PFS and Exclusivity


Organized culture certainly has some obnoxious aspects, one of which is the clannish instinct by which groups of artists segregate themselves in an exclusive fashion, creating charmed circles bound together by closed circuits. When Gaetan Spurgin and I were doing the This Charming Lab shows in 2000, which we both found disappointing, Gaetan complained (and I agreed at the time) that the Philadelphia cultural mentality had to do with establishing a clan and then huddling together for warmth in a corner; Philly artists, and art-groups, were lousy at self-transcending and working together towards shared goals. This Charming Lab, in retrospect, was a warm-up for and way-station towards PFS and the Highwire Gallery shows of the mid-Aughts— I was learning effective, competent event-planning piece by piece, and also gaining competence skills at juggling artists’ demands and egos. That having been said, most of the This Charming Lab shows, though staged at decent venues (Khyber, Dobbs, Killtime Warehouse), were pretty tepid, and felt hollow to me (the TCL readings at the Kelly Writers House were exceptions). By the time PFS established itself in the mid-Aughts, some individuals remained the same (Matt Stevenson and Gaetan were still around), but most of the TCL crew had to be dropped. The price I paid for making This Charming Lab non-exclusive is that everyone signed on to pursue their own agenda, rather than enacting the co-op set-up I hoped would manifest; and, rather than huddling in a corner for warmth, everyone claimed our corner for their own and went out of their way to thwart, hoodwink, and one-up everyone else.

Fast-forward four years— the Philly Free School shows are underway at the Highwire Gallery. The four-person management system in place was unique; but, on a day-to-day basis, it was really myself and Mike Land exerting the most strenuous efforts and pulling the boldest, foxiest moves to make the shows (and the general PFS scene) happen. My management skills by then were well-honed; and, because I’d gained the requisite skill in ego-juggling, the shows often took the form of hyper-aesthetic three-ring circuses. Were we exclusive? The weird riff on this form of PFS and exclusivity is that Mike and I especially went out of our way to demonstrate an expansive sensibility in our Philly Free School-related dealings; nevertheless, the four of us together on the bar circuit was so unique an admixture of looks and temperaments, that our very collective magnetism could be repulsive, and we, as a social nexus, wound up effortlessly excluding anyone in our path who couldn’t deal with four highly educated, tall, brown haired, brown eyed, highly sexed, promiscuous, non-dealing, straight-shooting aesthetes with a penchant for seduction, fast action, bacchanalian reverie, and general impetuous combustibility.

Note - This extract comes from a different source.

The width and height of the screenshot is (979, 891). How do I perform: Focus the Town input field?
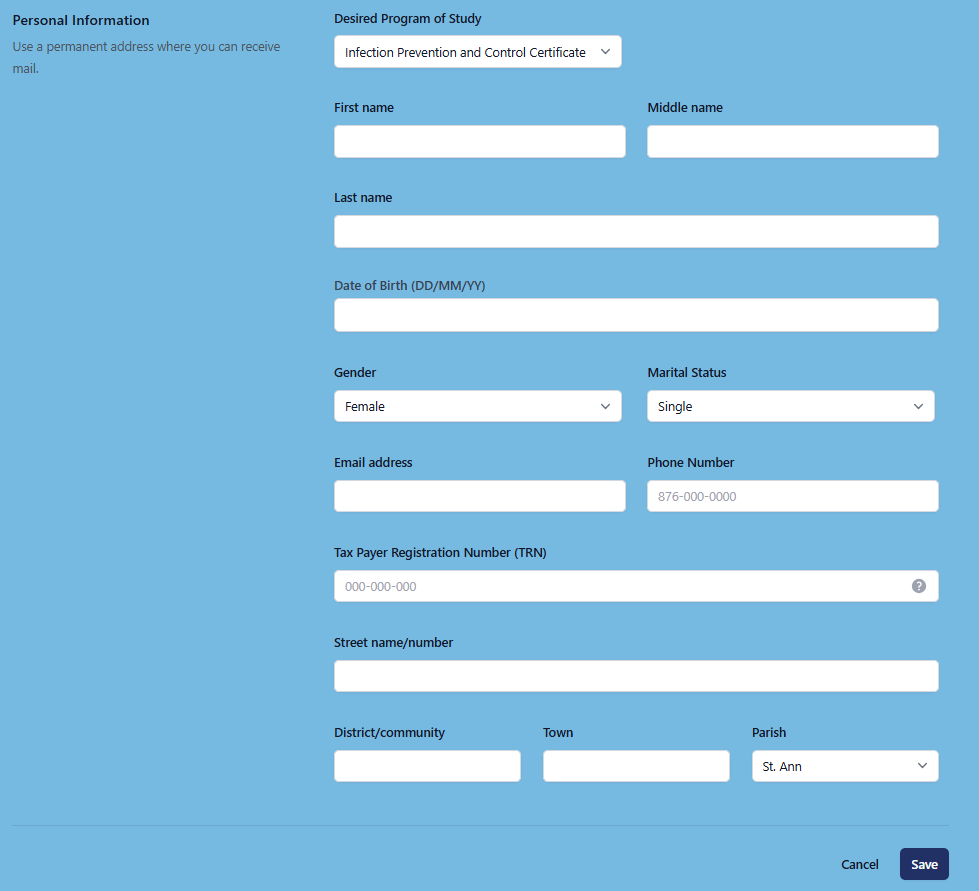(636, 766)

As needs be made clear, neither Abs nor Mary knew themselves to be PFS or Neo-Romantic artists; I stuck the labels PFS and Neo-Ro on my Aughts friends and lovers, to make clear both the coherence, on aesthetic levels, and the cohesiveness of what was created among us in Aughts Philly. Now that PFS has migrated from the Highwire, four-guy orientation to Adam-Abs-Mary-Jeremy-Jenny, I have to say that it is difficult not to disclose a revelation of pure, unadulterated artistic exclusivity in what/who is being represented— the enlightened elitist/classicist orientation I have already brought to the surface and addressed, which can only express enthusiasm for and identification with the most sublime/Mandarin cultural products, egalitarianism be damned. If anyone is an outsider in this context, it is Jeremy- his studied flaneur pose tended to disdain the haute, in favor of the quotidian and the arbitrary. With Abs, Mary, Jenny, and myself, we set the bar as high as our boundless idealism and stern concentration-ethic could set it; and, what creates real, durable exclusivity in the arts over long periods of time is just this kind of steel-willed ambition, not to sell, not to hit demographics, not to create a new self-image, but to create on the highest possible level, against those whose cultural small-mindedness knows no bounds. If I sound sanctimonious, it is for the simple reason that the highest, most durable art and artistic expression was literally sacred and sanctified for/to us. And the only business an artist has being exclusive is if what they’ve created lives up to a standard of centuries: not of months, years, or decades.